Orders and recommendation
Orders
- Within four weeks of the date of this report, the landlord should:
- Pay the resident £300 compensation, comprised of:
- £150 in respect of the complaint about the landlord’s handling of the service charge queries and its decision to take legal action.
- £50 in respect of the complaint about the landlord’s response to queries regarding extension of the lease.
- £100 in respect of the complaint about the landlord’s communication and complaints handling.
- Write to the resident explaining what information is missing due to the cyber-attack.
- Pay the resident £300 compensation, comprised of:
- Within eight weeks of the date of this report, the landlord should:
- Provide its staff with further training around communicating effectively with residents. In relation to complaint handling, the training should focus on ensuring that staff understand the reasons for a complaint, and seek clarification where they are unsure.

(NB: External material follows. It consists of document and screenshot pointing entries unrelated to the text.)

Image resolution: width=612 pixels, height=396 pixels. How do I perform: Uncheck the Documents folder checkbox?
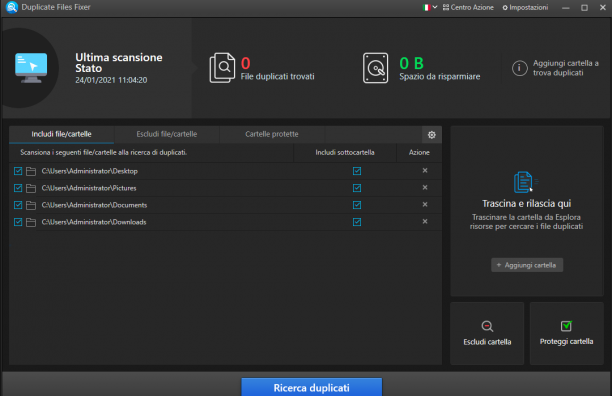point(18,205)
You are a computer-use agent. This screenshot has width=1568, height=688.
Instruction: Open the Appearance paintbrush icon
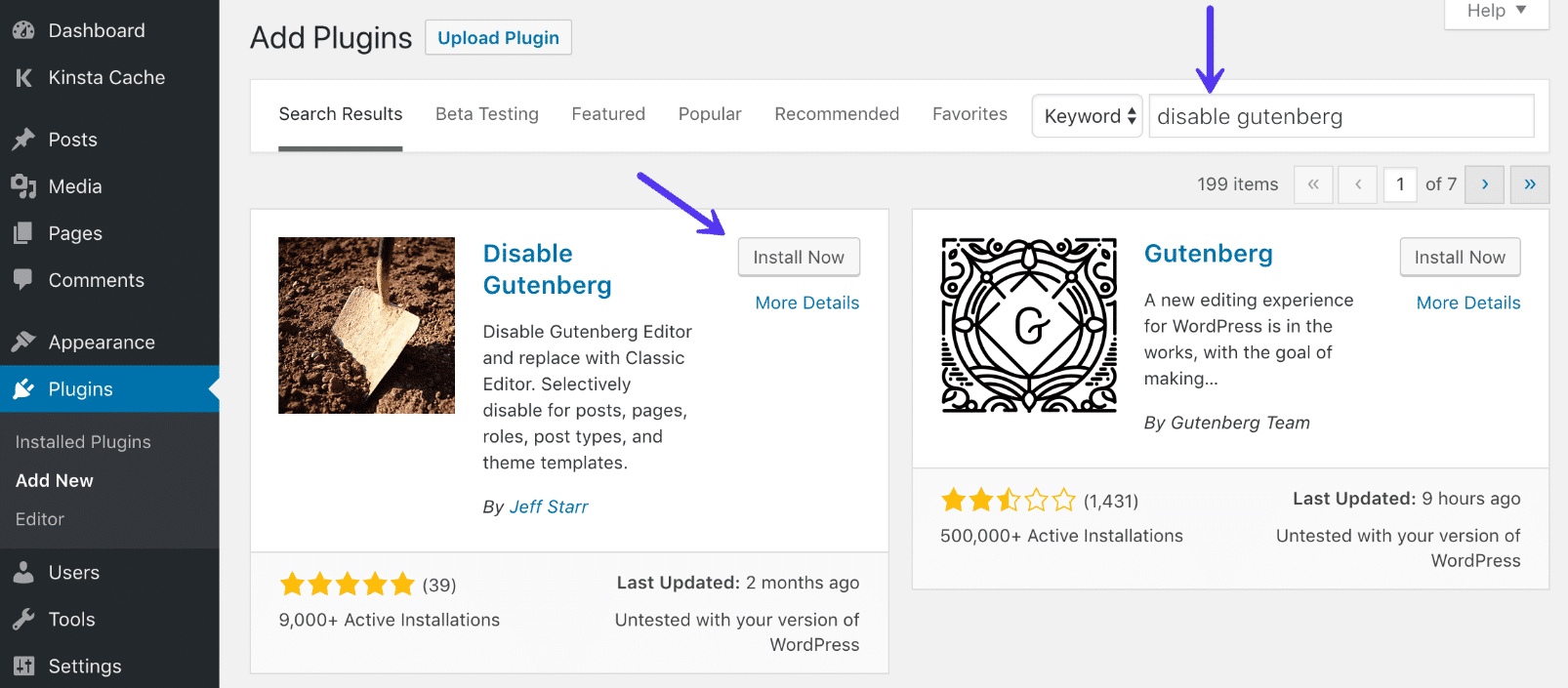(x=22, y=342)
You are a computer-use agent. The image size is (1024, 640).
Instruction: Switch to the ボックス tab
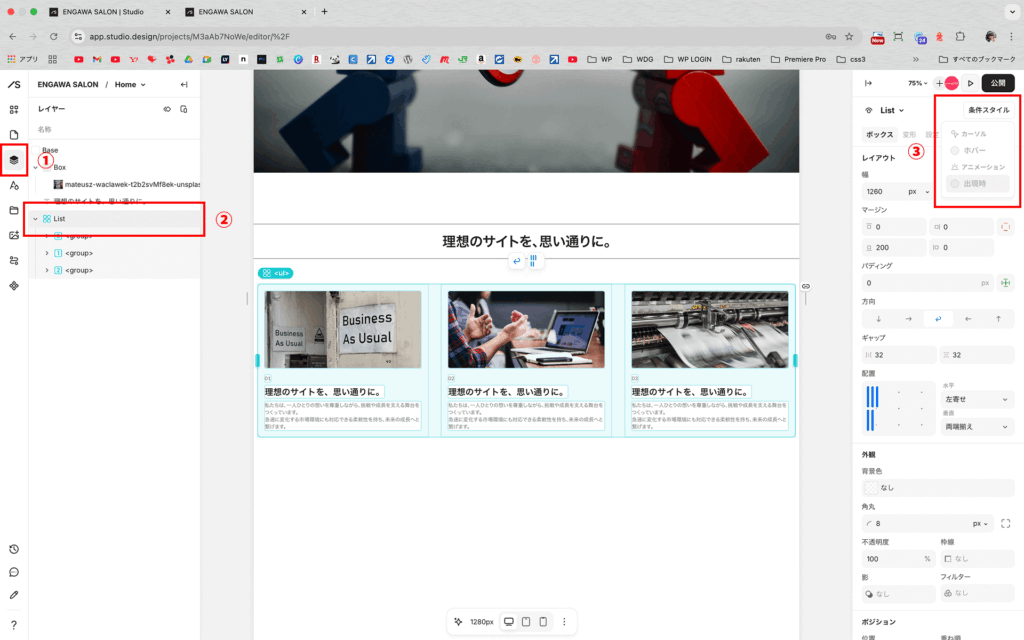[x=879, y=134]
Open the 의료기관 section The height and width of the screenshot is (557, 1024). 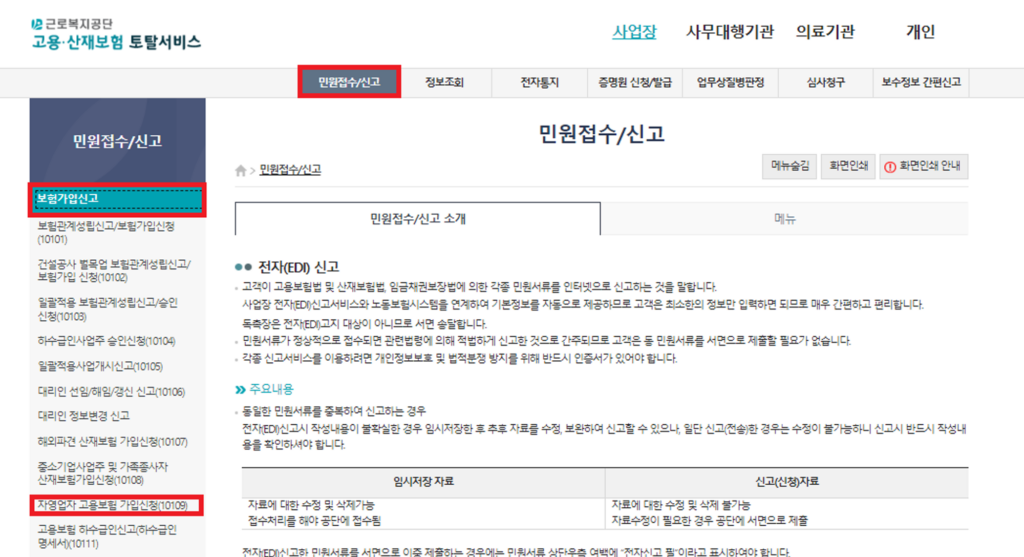[825, 32]
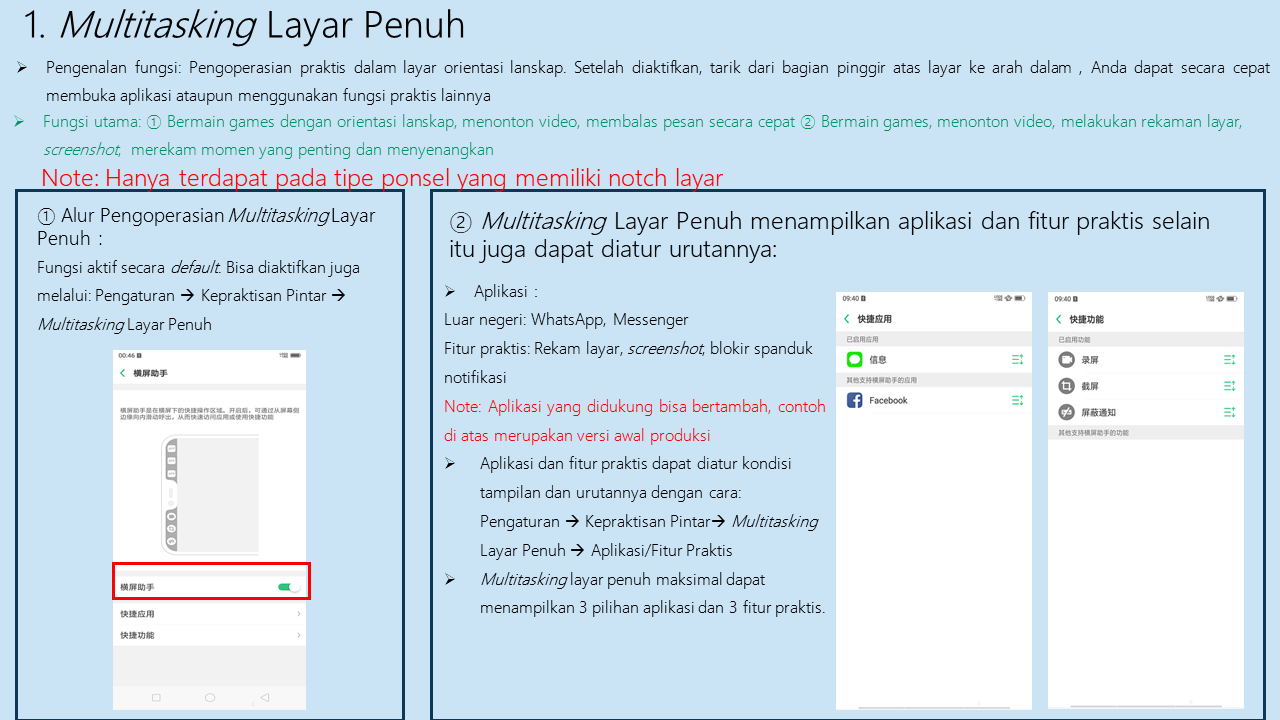This screenshot has width=1280, height=720.
Task: Click the 录屏 screen record icon
Action: click(1066, 359)
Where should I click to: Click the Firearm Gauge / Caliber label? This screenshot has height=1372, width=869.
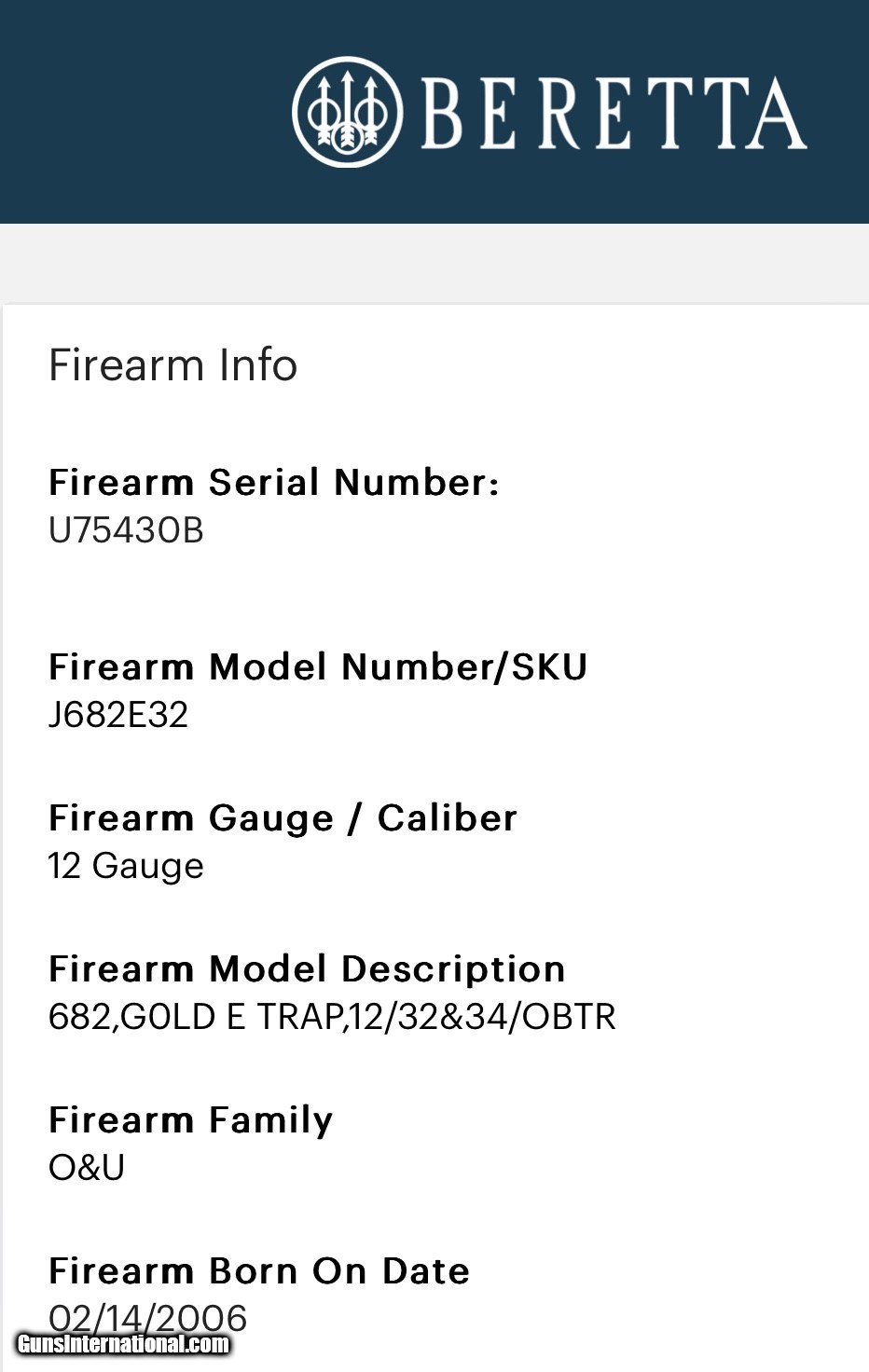[283, 818]
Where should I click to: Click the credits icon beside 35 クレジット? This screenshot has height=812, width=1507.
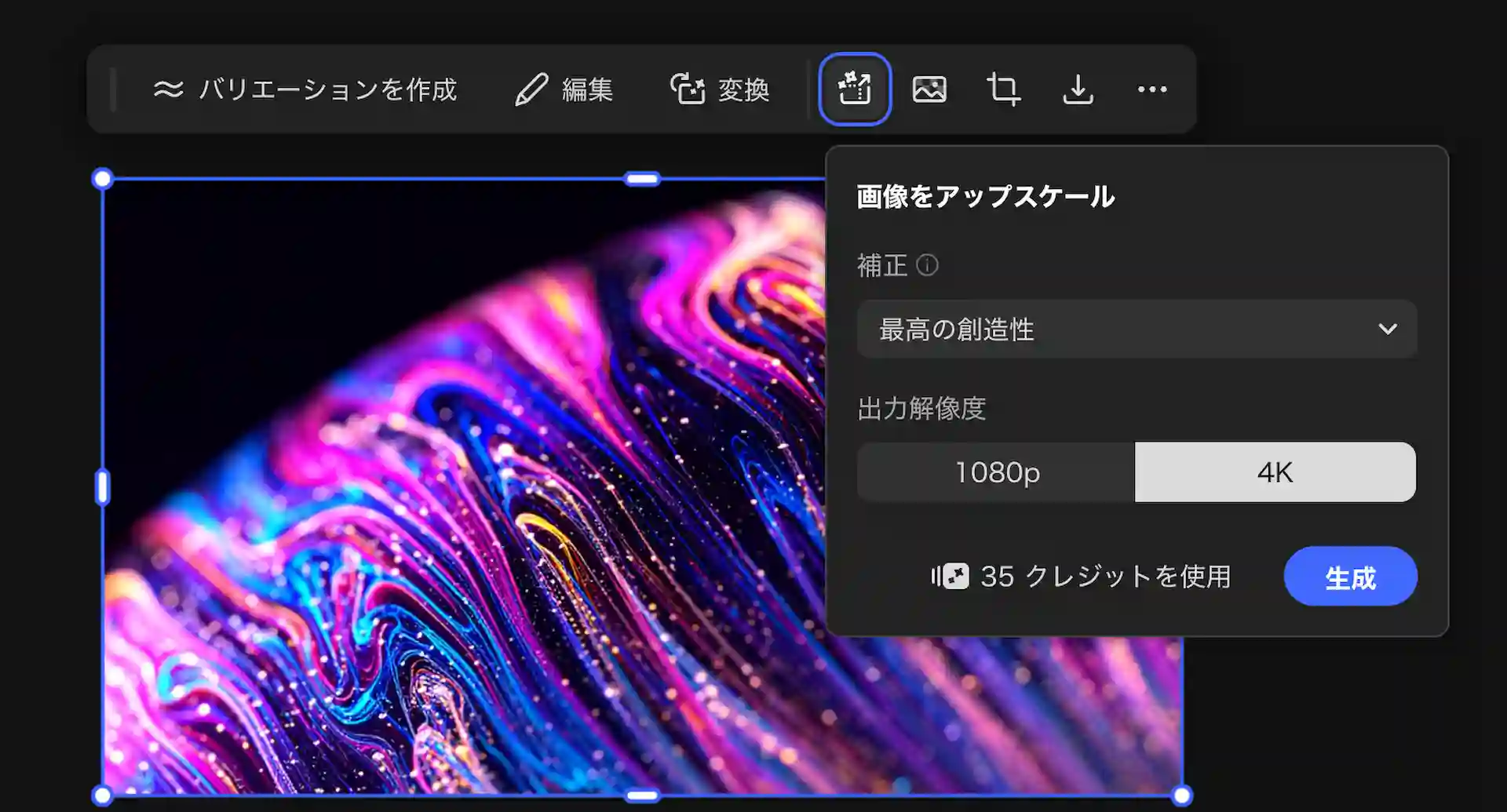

- Review its processes surrounding customer enquiries, and assess whether these can be improved to ensure that enquiries are not missed, and are responded to in a timely manner. Details of the review should be shared with this Service and the resident.
- Provide both this Service and the resident with details of any actions taken in response to the cyber-attack. Specifically in relation to ensuring that data remains accessible in the event of a future cyber-attack.
Recommendation
- Within four weeks of the date of this report, the landlord should write to the resident and this Service to confirm its position regarding any legal action.